• _WHAT IS NEEDED_
Quote exactly the lines from the one with "Open the Meshbearbeitung menu" to the end of the data, both included; omit the pictures.

****************

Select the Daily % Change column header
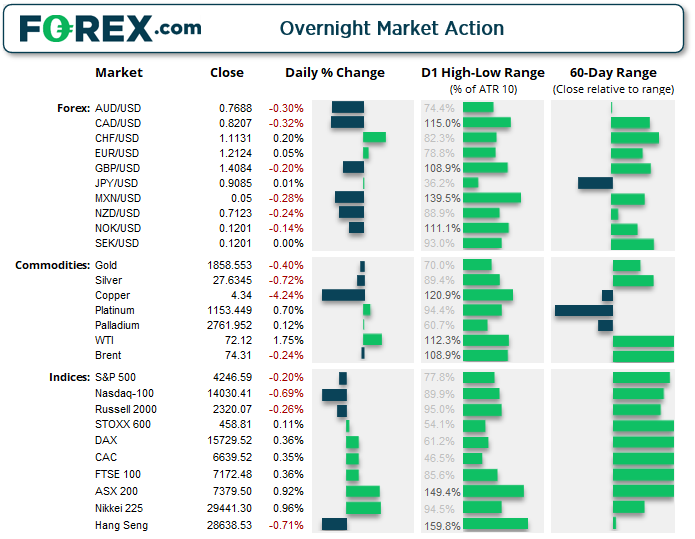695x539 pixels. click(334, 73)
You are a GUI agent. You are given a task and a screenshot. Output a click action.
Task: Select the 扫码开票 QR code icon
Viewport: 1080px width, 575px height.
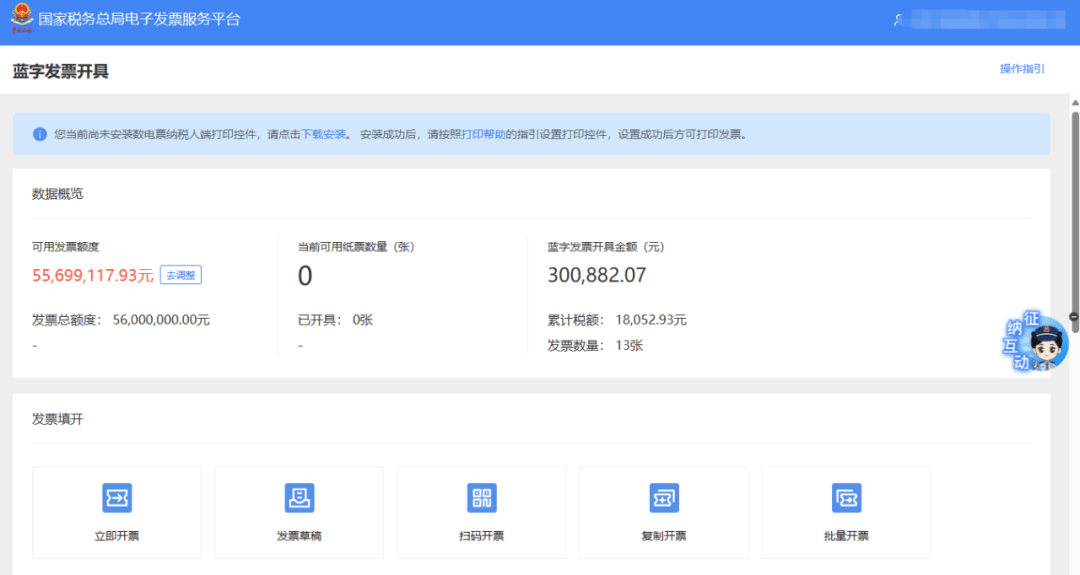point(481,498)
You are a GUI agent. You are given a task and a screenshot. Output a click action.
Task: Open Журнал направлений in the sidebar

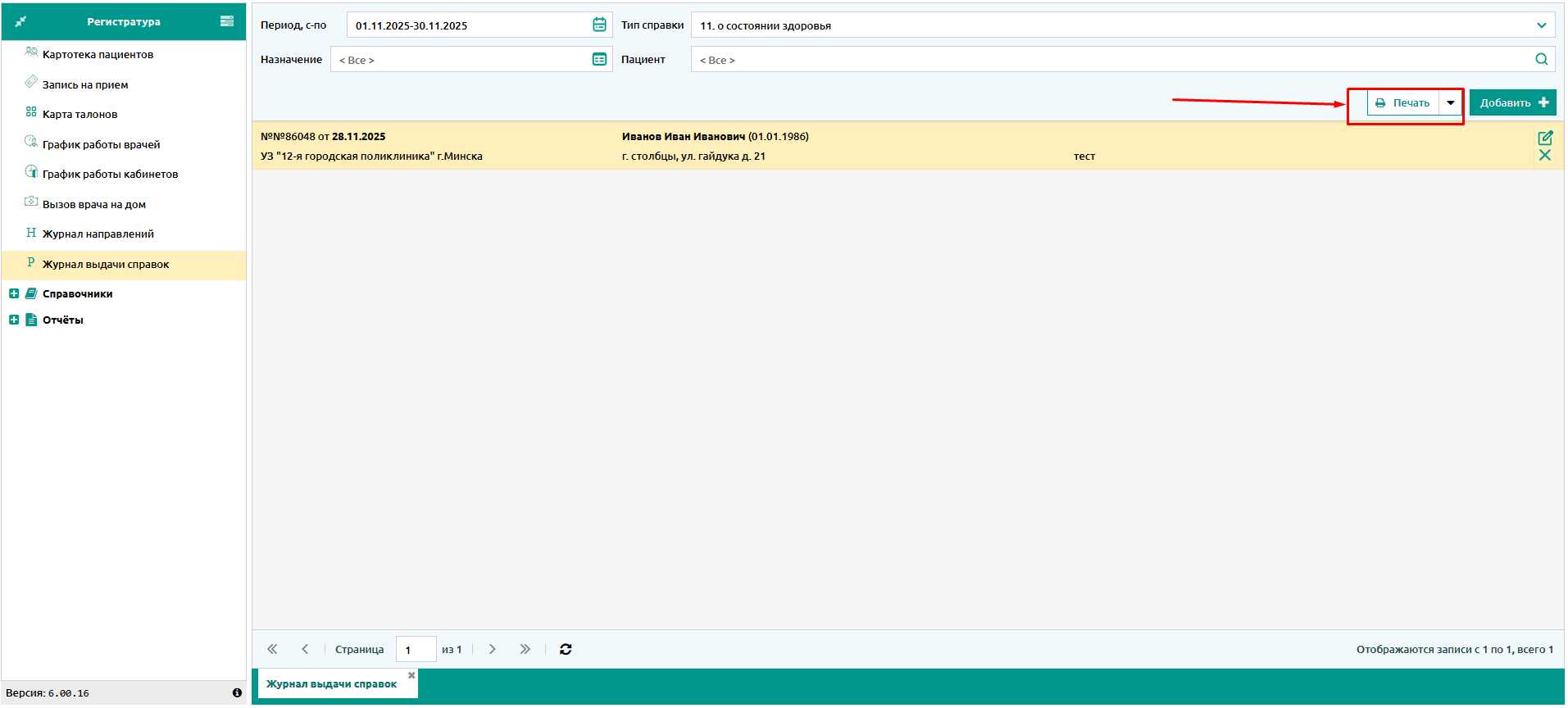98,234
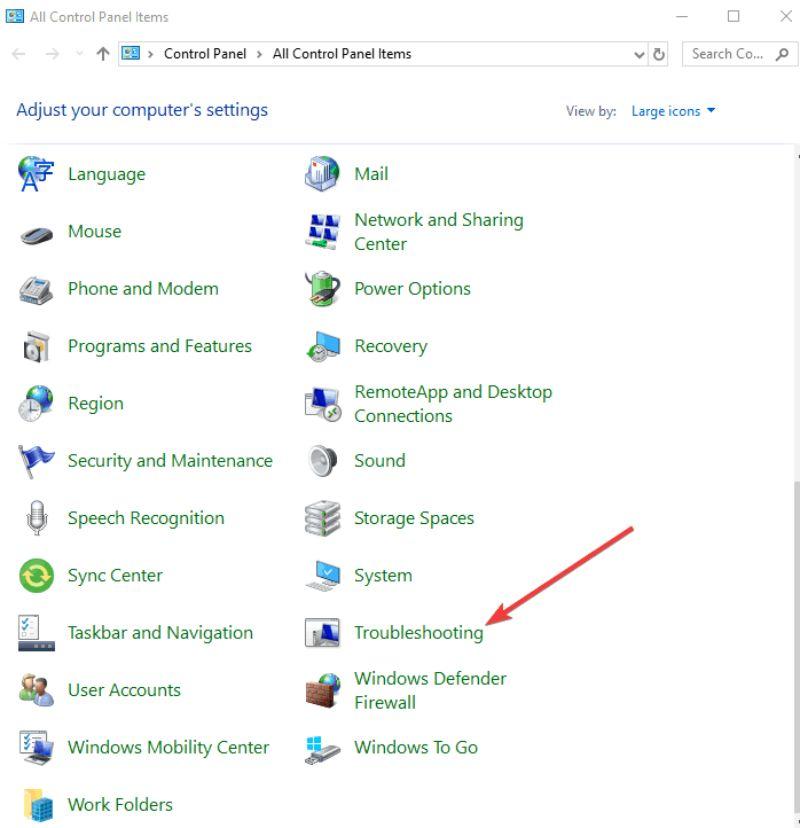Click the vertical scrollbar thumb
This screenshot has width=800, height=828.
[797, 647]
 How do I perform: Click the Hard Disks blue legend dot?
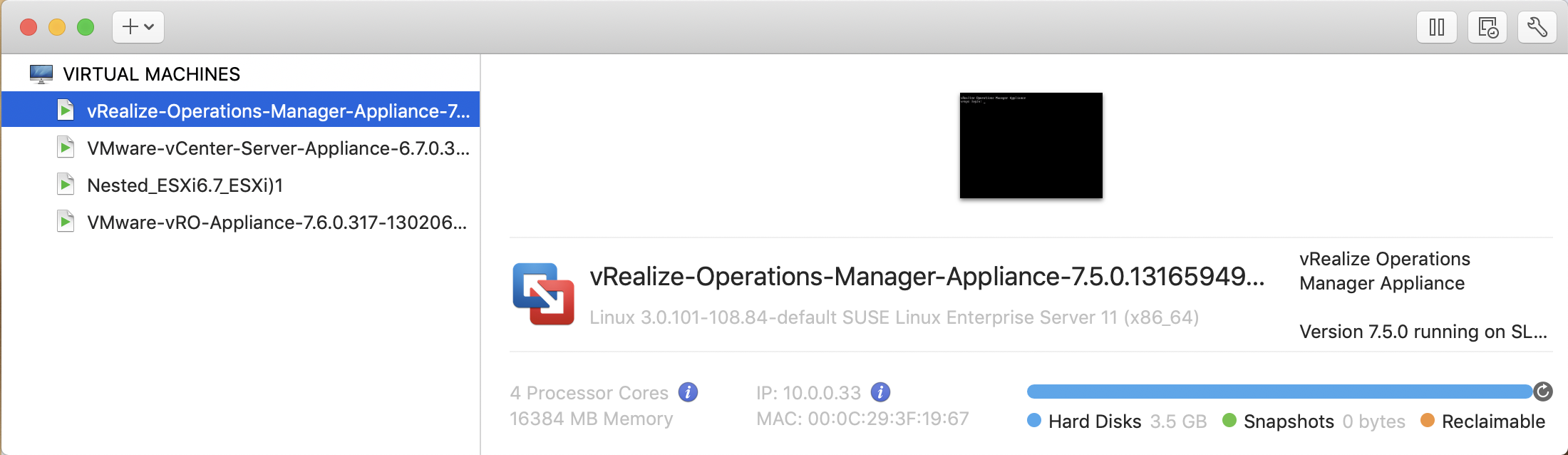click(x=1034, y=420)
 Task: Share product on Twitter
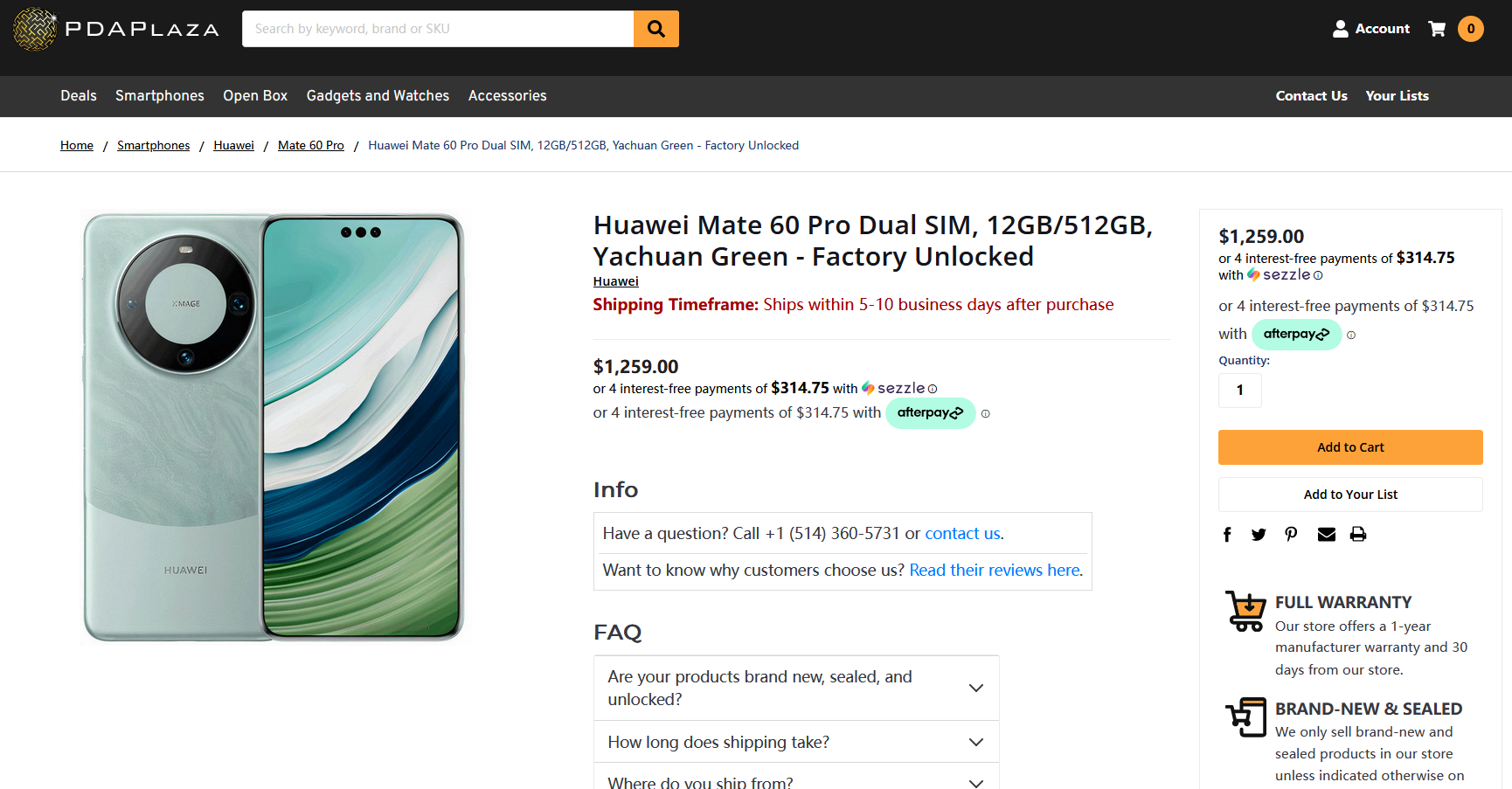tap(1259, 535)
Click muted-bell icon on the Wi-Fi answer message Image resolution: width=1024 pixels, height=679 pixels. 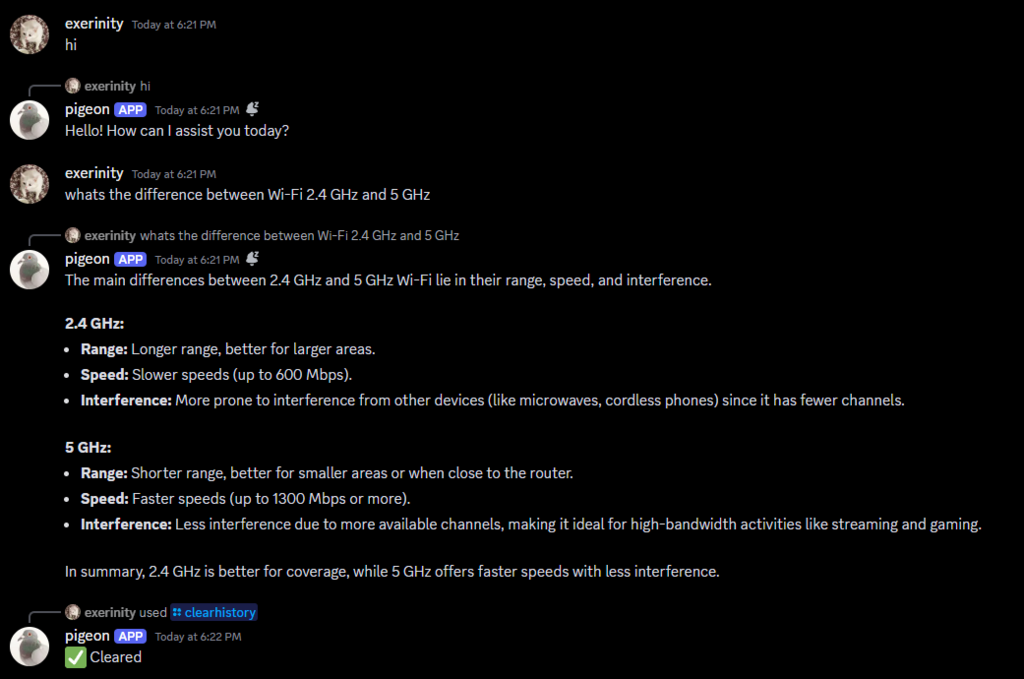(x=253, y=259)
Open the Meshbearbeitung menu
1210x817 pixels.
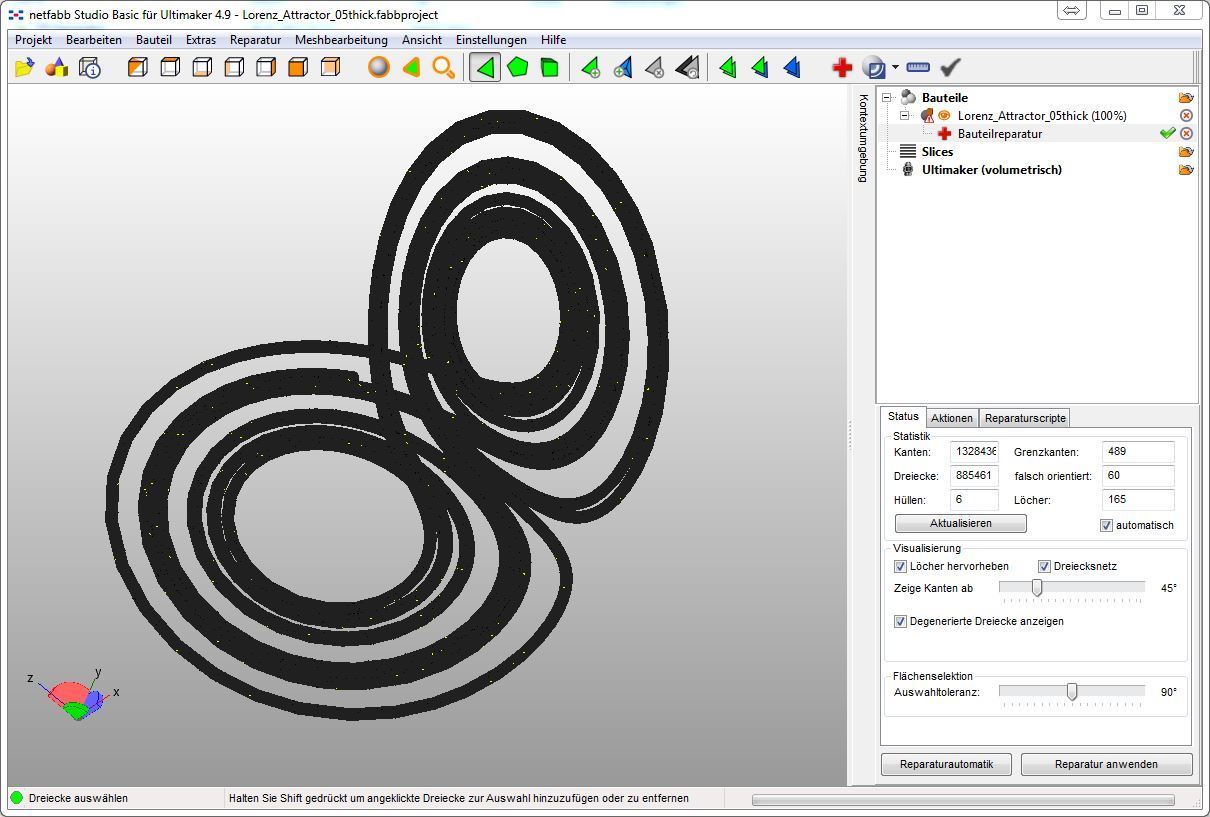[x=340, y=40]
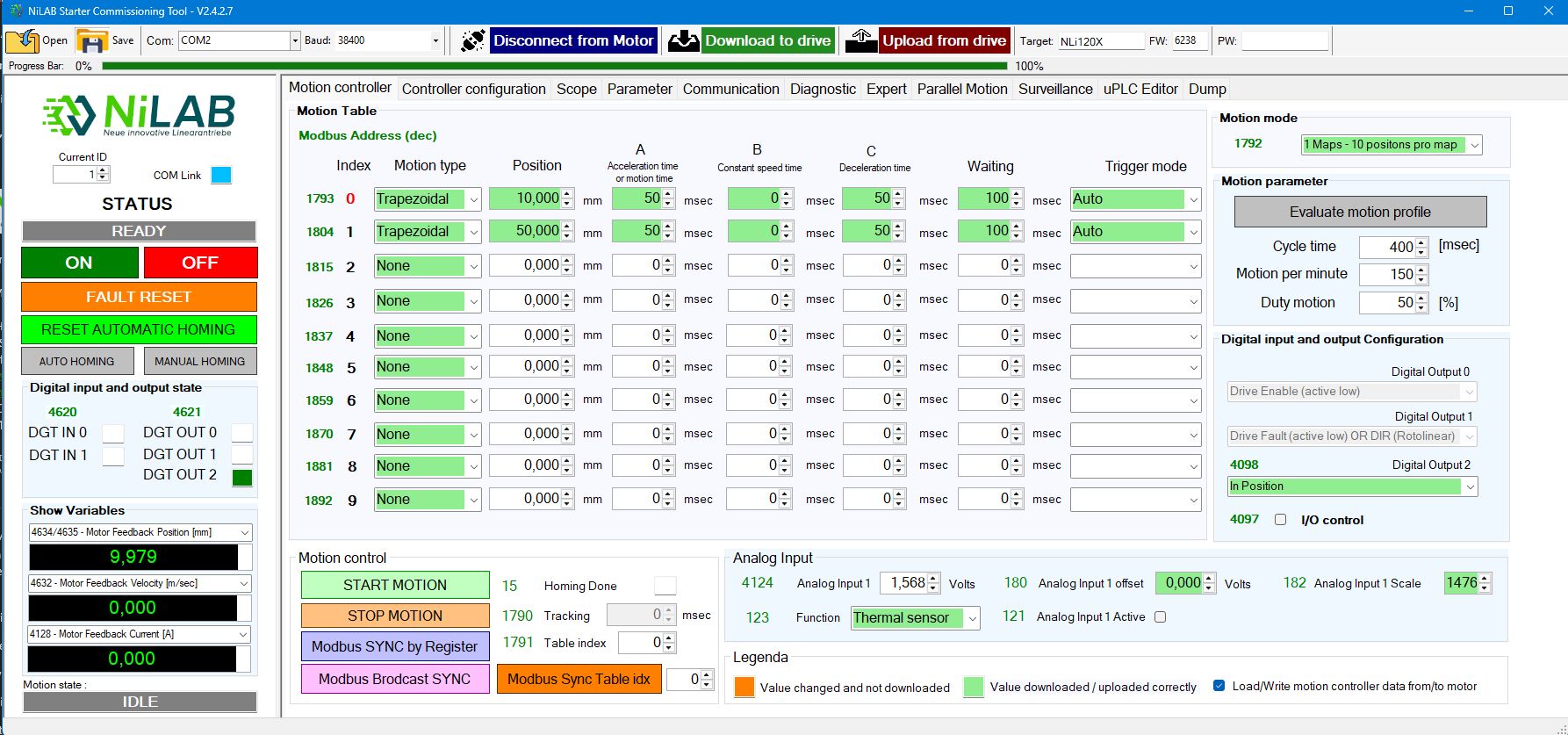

****************

• _RESULT FOR THIS TASK_
Open the Meshbearbeitung menu
1210x817 pixels.
[x=340, y=40]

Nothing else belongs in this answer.